Document extract>
Dostoevsky🧵
A literary rockstar at 24
Almost gets executed by a firing squad at 28
Exiled to Siberia
Returns to write some of the greatest novels ever
In his lesser-known letters and essays, we get a more intimate look at what he loved, hated, fiercely believed in
Dig in👇🏻
1/ Dostoevsky believed life is only possible when you have a philosophical north star you swear by:
"Neither a person nor a nation can exist without some higher idea"
Dostoevsky: "In order to maintain itself and live, every society must necessarily respect someone & something"
2/ In his essay against Environmental determinism, Dostoevsky writes:
"The doctrine of the environment reduces man to an absolute nonentity, exempts him totally from every personal moral duty and from all independence, reduces him to the lowest form of slavery imaginable."
3/ In a letter, Dostoevsky revealed the mystery he wanted to solve:
“I have faith in myself. Man is a mystery: if you spend your entire life trying to puzzle it out, then do not say that you have wasted your time. I occupy myself with this mystery, because I want to be a man."
4/ Dostoevsky needed only three things: “I need nothing but books, the possibility of writing, and of being daily for a few hours alone. To be alone is a natural need, like eating and drinking."
Certain spiritual and intellectual problems demand solitude.
5/ BUT Dostoevsky also warned against introversion:
"Lacking external experiences, those of the inward life will gain the upper hand. The nerves and the fancy then take up too much room. Every external happening seems colossal, and frightens us. We begin to fear life.”
6/ Dostoevsky lists important questions all societies must ask:
"Whom can we now consider our best people? Most important, where shall we find them? Who will take the responsibility for proclaiming them the best, and on what basis? Does someone need to take this responsibility?"
7/ Do we possess talent or does talent possess us?
Dostoevsky: “It's very rare to find a person capable of handling his gift. The talent almost always enslaves its possessor, taking him, as it were, by the scruff of the neck & carrying him off far away from his proper path.”

Data excerpt>
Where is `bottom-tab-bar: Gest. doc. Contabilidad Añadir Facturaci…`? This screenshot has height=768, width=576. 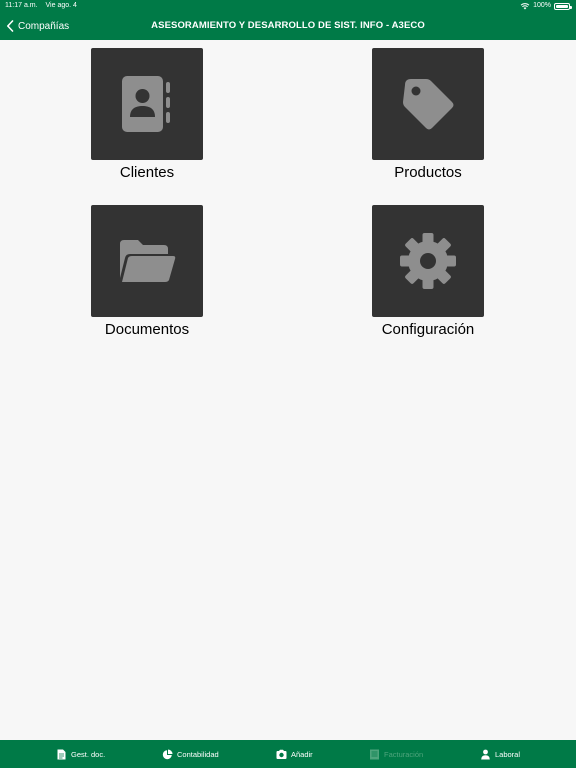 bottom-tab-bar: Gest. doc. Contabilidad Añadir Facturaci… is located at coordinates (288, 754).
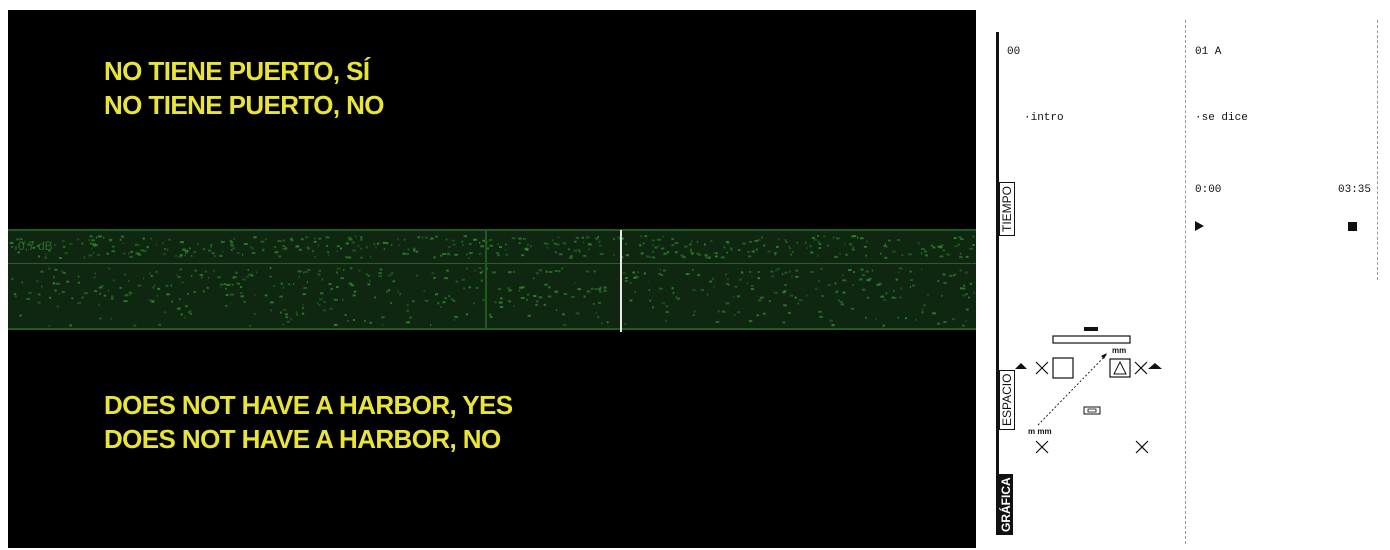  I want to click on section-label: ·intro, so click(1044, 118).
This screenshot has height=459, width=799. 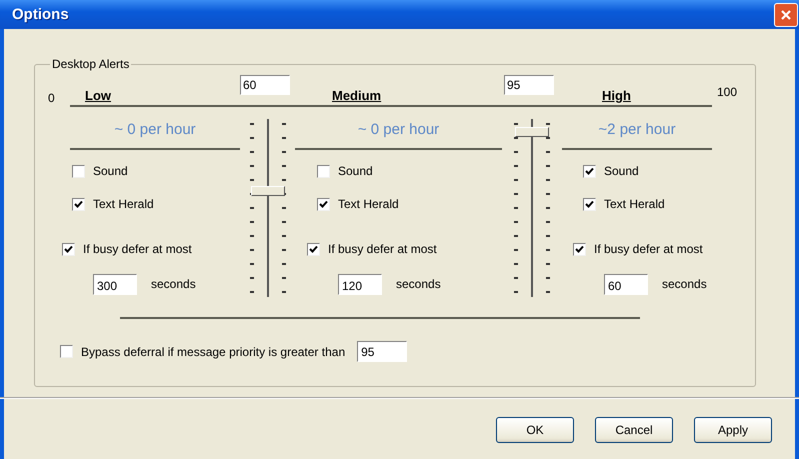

Requirement>
According to the Dostoevsky thread, what three things did Dostoevsky say he needed? The lines have no connection to the Dostoevsky thread.

Result of the task>
Books, the possibility of writing, and being alone for a few hours each day.